0
Good afternoon, I am currently developing an Artificial Intelligence project. In the current phase of my project, I have my neural networks implemented and I am in the phase of training the neural network. Initially, I started by training the network on my computer, but in the meantime I got access to a server that allows me to train the network using Jupyter Lab (which allows me to speed up the training process). The problem is that when reading some Numpy files, I get encoding errors, such as this:
InvalidArgumentError: UnicodeEncodeError: 'ascii' codec can't encode character '\xe7' in position 64: ordinal not in range(128)

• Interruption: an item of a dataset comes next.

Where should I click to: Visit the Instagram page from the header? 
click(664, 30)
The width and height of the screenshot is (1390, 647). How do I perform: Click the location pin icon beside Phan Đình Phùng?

Traceback (most recent call last):
File "/opt/conda/envs/csw-aii/lib/python3.6/site-packages/tensorflow_core/python/ops/script_ops.py", line 236, in __call__
ret = func(*args)
File "/opt/conda/envs/csw-aii/lib/python3.6/site-packages/tensorflow_core/python/data/ops/dataset_ops.py", line 789, in generator_py_func
values = next(generator_state.get_iterator(iterator_id))
File "/opt/conda/envs/csw-aii/lib/python3.6/site-packages/tensorflow_core/python/keras/engine/data_adapter.py", line 975, in generator_fn
yield x[i]
File "/home/jfm-castilho/Chargrid/dataset_generator.py", line 26, in __getitem__
batch_x.append(np.load(self.representation_path + file + ".npy", allow_pickle=True,encoding = 'latin1'))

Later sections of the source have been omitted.